Tarefas propostas:
1/ Reproduza da fonte o trecho que vai de "Judiciário em Foco" até "de injustiça generalizada.", trocando "mestre italiano" por "jurista italiano".
2/ Segundo a fonte, em parceria com quem o CNJ lançou o programa Pena Justa?

──────── Fonte

Judiciário em Foco
“Os juízes dos crimes não podem ter o direito de interpretar as leis penais pela razão mesma de que não são legisladores. Os juízes não receberam as leis como uma tradição doméstica. (…) Receberam-nas da sociedade viva, ou do soberano, que é representante dessa sociedade.” Quando, em sua obra Dos Delitos e Das Penas, Cesare Beccaria, nos idos do século XVIII, defendeu princípios tão liberais quanto os da legalidade estrita, da separação entre os poderes e da proporcionalidade entre a severidade da punição e a lesividade do delito, talvez o mestre italiano sequer pudesse conceber que sociedades futuras viessem a destruir conquistas civilizacionais e apostassem na instauração de um cenário caótico de injustiça generalizada.
Na semana passada, o CNJ lançou, em parceria com o Planalto, o programa Pena Justa, supostamente destinado a promover uma restruturação em nossa rede prisional. O novo desenho carcerário foi elaborado a partir de uma ação judicial (ADPF), movida pelo Psol junto ao STF, onde a sigla esquerdista pleiteava que togados declarassem o chamado estado de coisas inconstitucional no sistema penitenciário, ordenassem a formulação de um plano de enfrentamento pelo executivo e monitorassem o seu cumprimento. Os pedidos da sigla esquerdista não só foram acatados como ainda deram ensejo, entre nós, ao primeiro processo estrutural, celebrado pelo ministro Barroso como obra “inovadora e revolucionária”.
Sem qualquer previsão na legislação brasileira, seja na Constituição ou nas leis processuais, o tal processo estrutural, importado da praxe judiciária estrangeira pelo mero desejo de togados, representa a negação do processo aprendido na academia e contemplado nas normas. Enquanto este termina mediante a prolação de uma decisão judicial, o processo “inovador” confere ao Judiciário a perigosa prerrogativa de atuar para muito além de suas funções, e até por prazo indeterminado. Segundo o rito alienígena, o trabalho do Supremo passa a ser dividido em três etapas, quais sejam: o reconhecimento de uma situação de massiva violação a direitos fundamentais, a determinação de medidas de enfrentamento pelos gestores e a supervisão de sua implementação, passível de engendrar uma infinidade de deliberações. Revogando o dever de contenção inerente à atividade jurisdicional, a criatividade de outros povos permite que togados deixem de ser apenas árbitros de litígios concretos entre partes determinadas para se tornarem identificadores dos problemas nacionais e, ainda por cima, fomentadores e fiscais de políticas públicas. Em suma, uma esquisitice que se encaixa, como uma luva, ao autoritarismo da nossa elite judiciária, propiciando aos nossos togados uma justificativa adicional para sua atuação como autêntico poder moderador, que paira, supremo, acima dos demais.

────────────────
──────── Dados coletados

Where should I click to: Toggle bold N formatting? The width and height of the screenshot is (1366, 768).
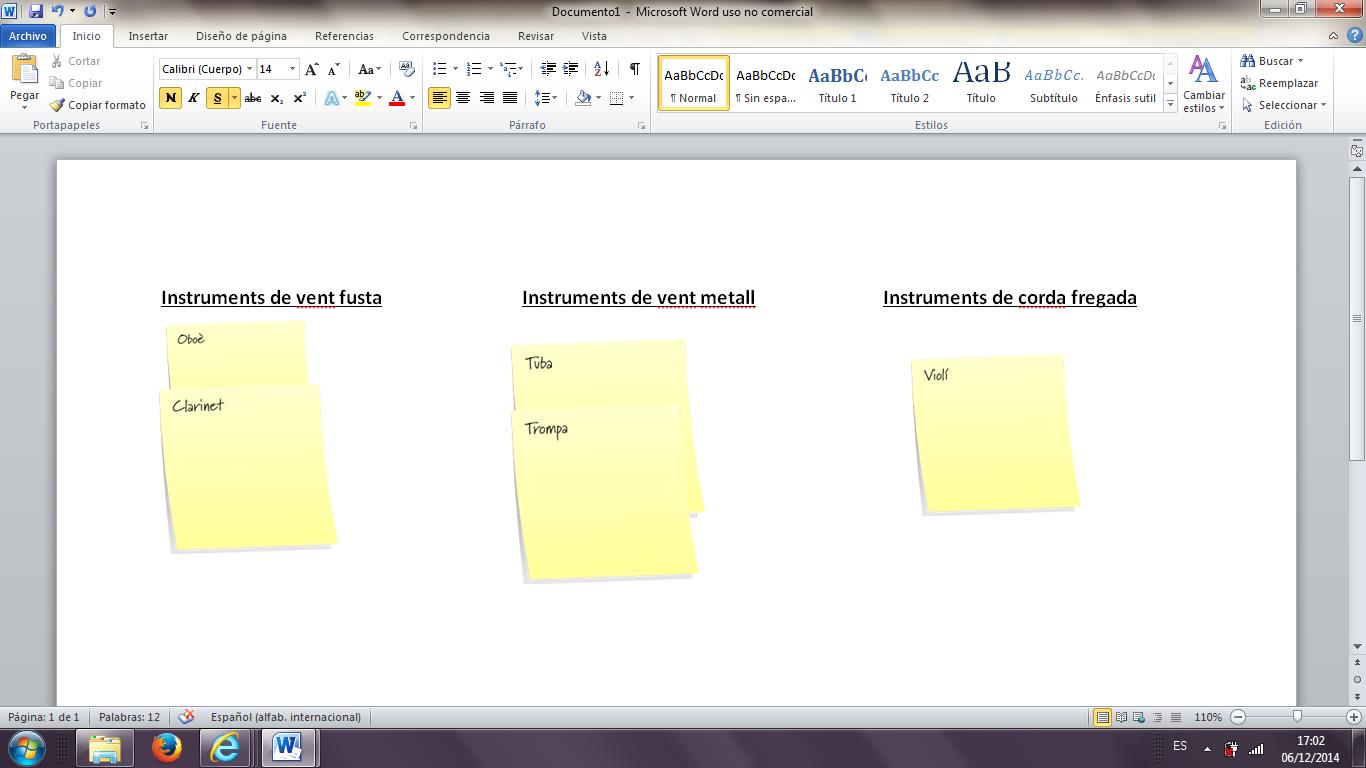point(170,98)
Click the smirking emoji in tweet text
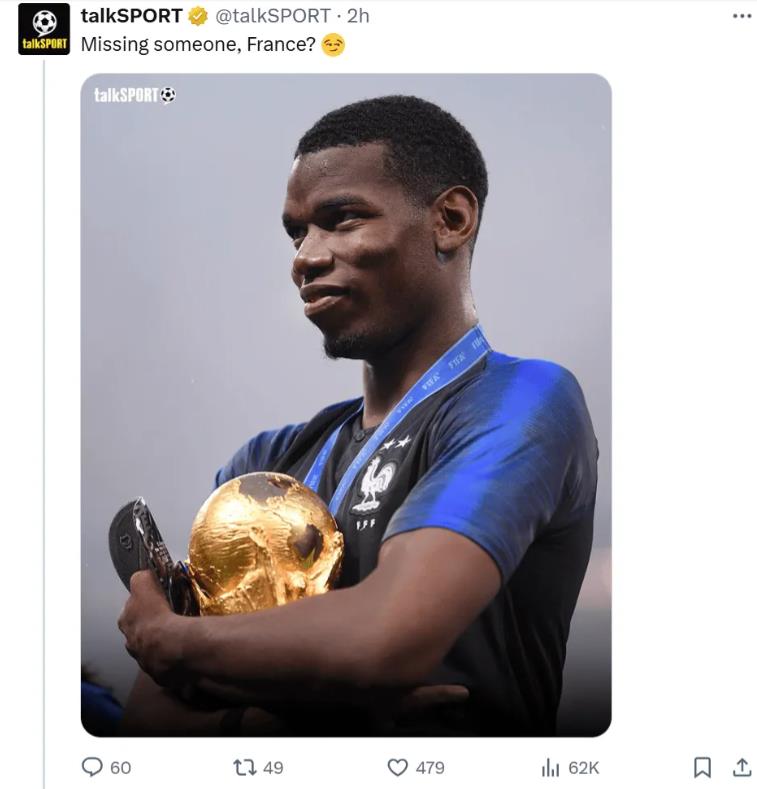The height and width of the screenshot is (789, 757). [333, 45]
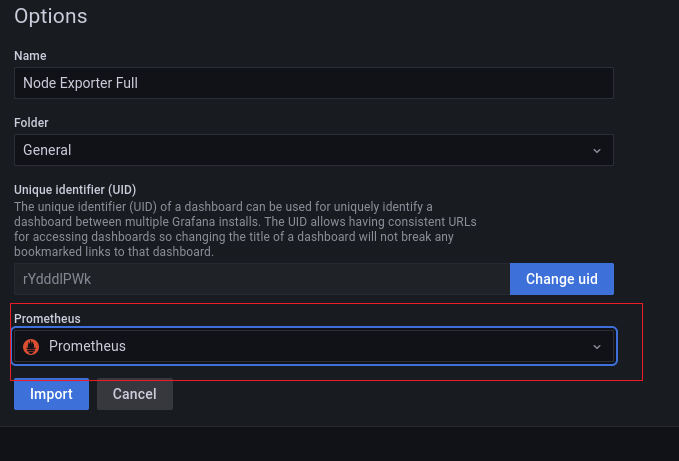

────────────────

Respostas:
1/
Judiciário em Foco
“Os juízes dos crimes não podem ter o direito de interpretar as leis penais pela razão mesma de que não são legisladores. Os juízes não receberam as leis como uma tradição doméstica. (…) Receberam-nas da sociedade viva, ou do soberano, que é representante dessa sociedade.” Quando, em sua obra Dos Delitos e Das Penas, Cesare Beccaria, nos idos do século XVIII, defendeu princípios tão liberais quanto os da legalidade estrita, da separação entre os poderes e da proporcionalidade entre a severidade da punição e a lesividade do delito, talvez o jurista italiano sequer pudesse conceber que sociedades futuras viessem a destruir conquistas civilizacionais e apostassem na instauração de um cenário caótico de injustiça generalizada.

2/ Em parceria com o Planalto.